Task to complete: Print a faithful copy of the data below, word for word, with the pictures left out.

Data supplied:
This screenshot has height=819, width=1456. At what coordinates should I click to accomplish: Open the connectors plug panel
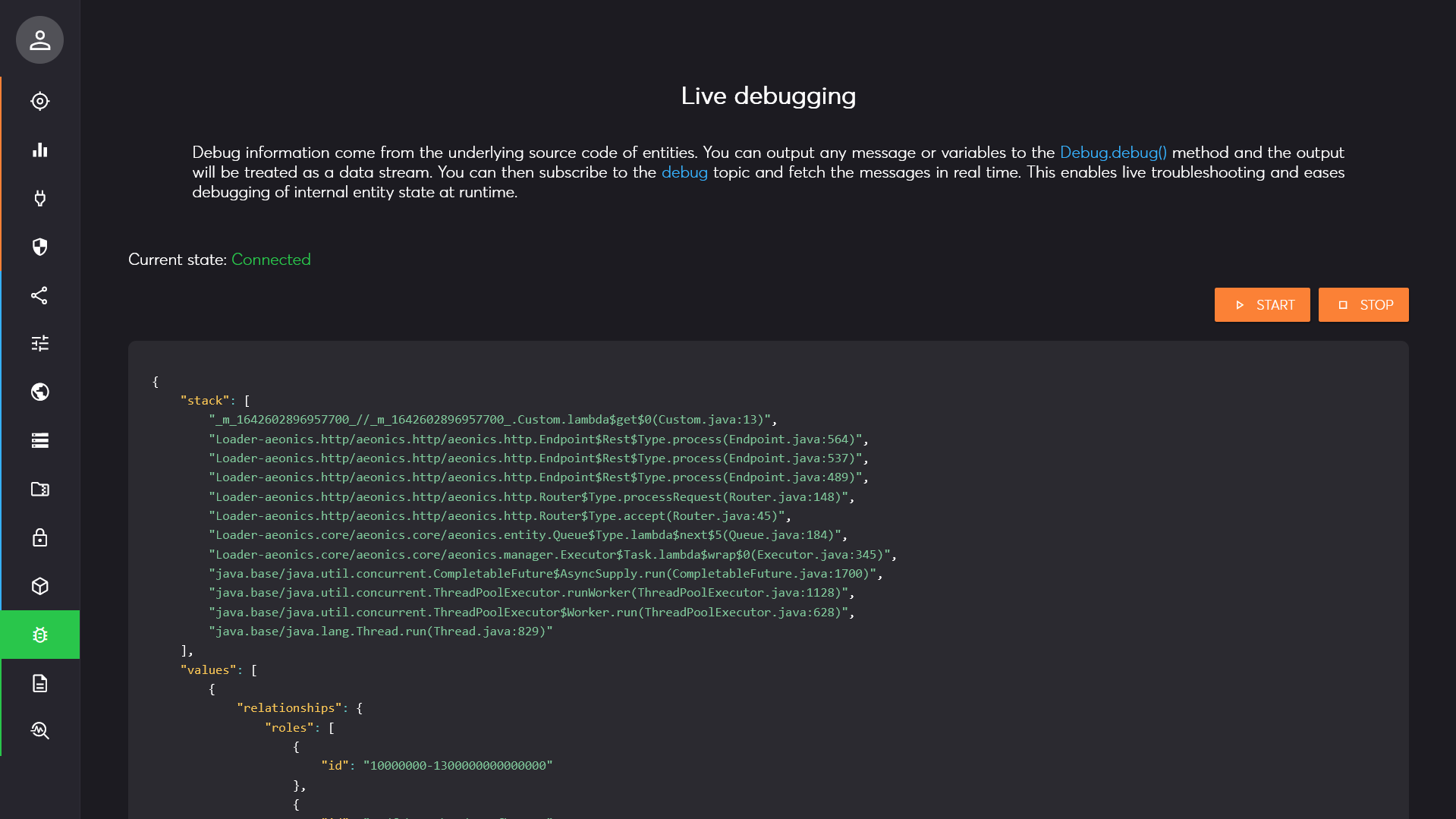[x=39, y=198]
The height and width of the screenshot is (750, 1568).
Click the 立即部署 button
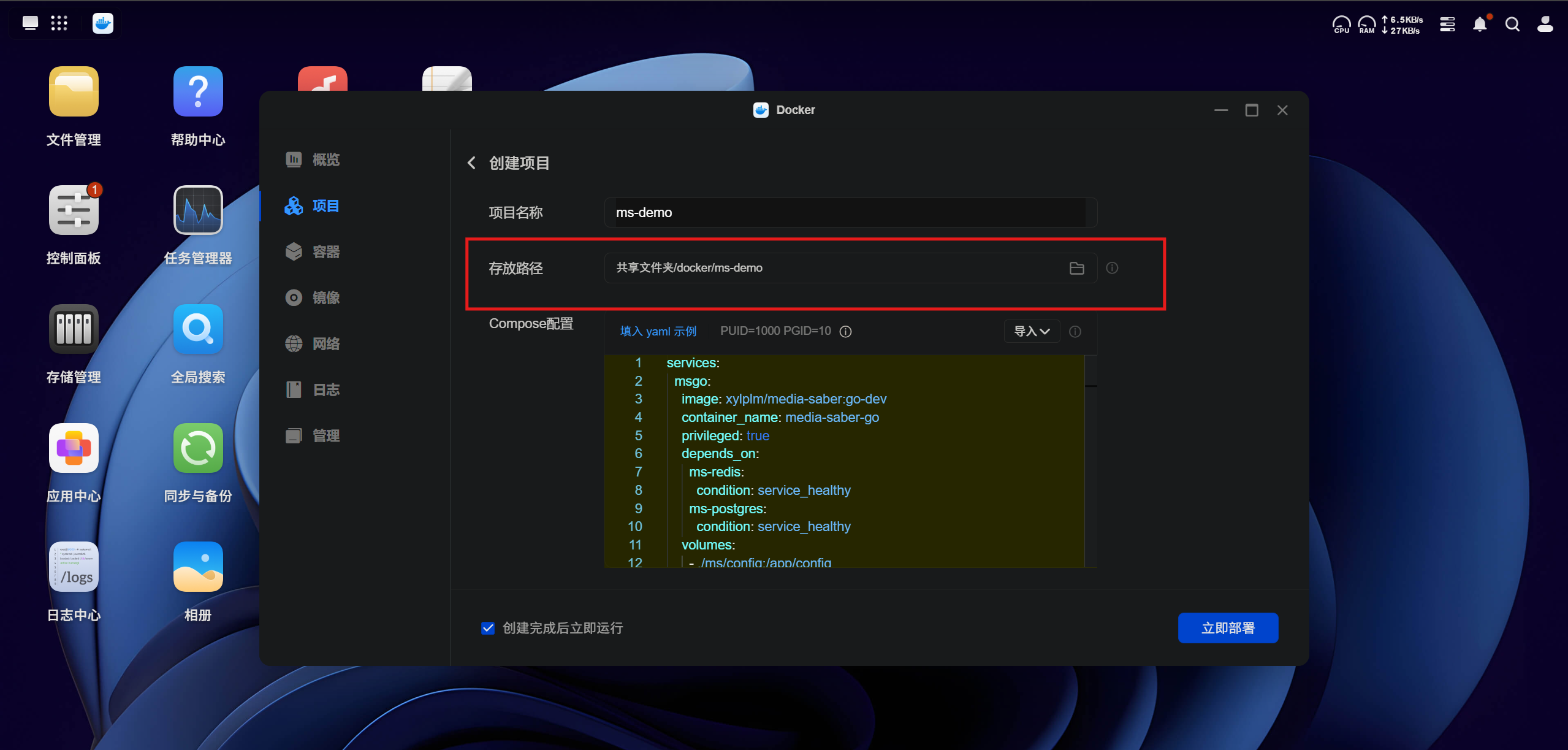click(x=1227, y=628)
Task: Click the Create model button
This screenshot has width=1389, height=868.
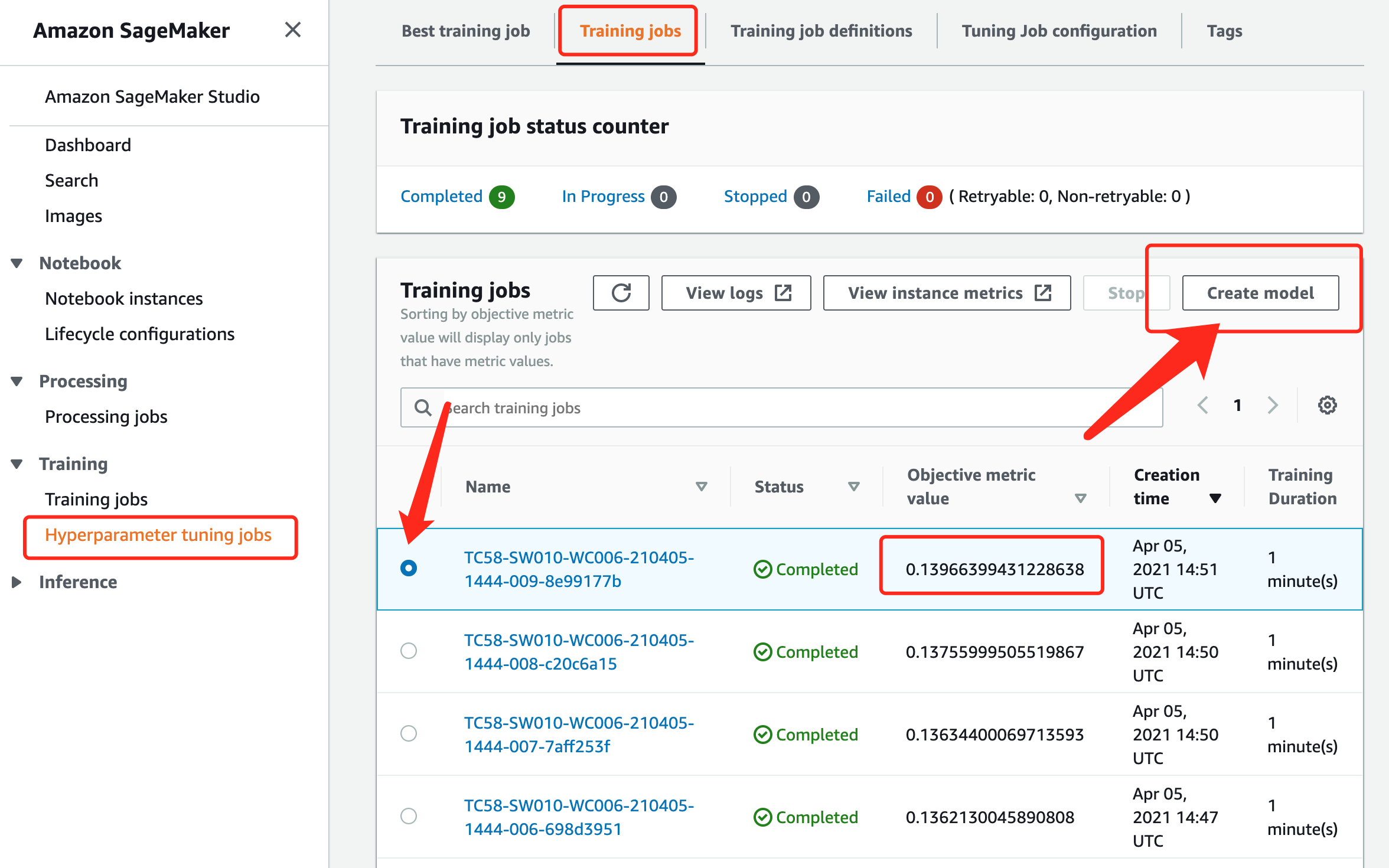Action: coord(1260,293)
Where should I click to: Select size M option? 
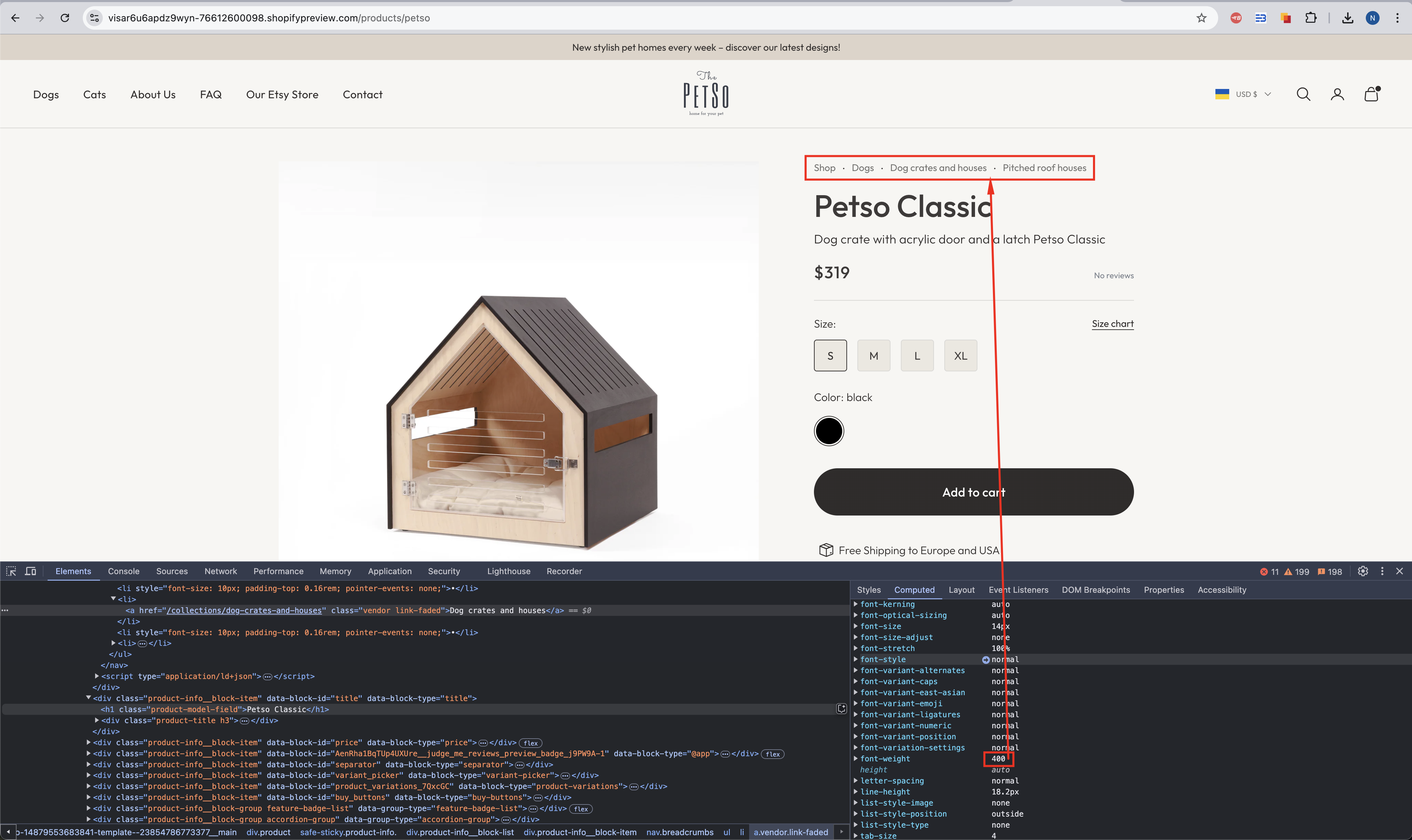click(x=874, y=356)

Output below:
This screenshot has height=819, width=1456. At what coordinates should I click to accomplish: Open the connectors plug panel
[x=39, y=198]
The height and width of the screenshot is (750, 1568).
Click the 立即部署 button
click(x=1227, y=628)
Task: Click the Create model button
This screenshot has width=1389, height=868.
Action: coord(1260,293)
Where should I click to: Select size M option? 
click(x=874, y=356)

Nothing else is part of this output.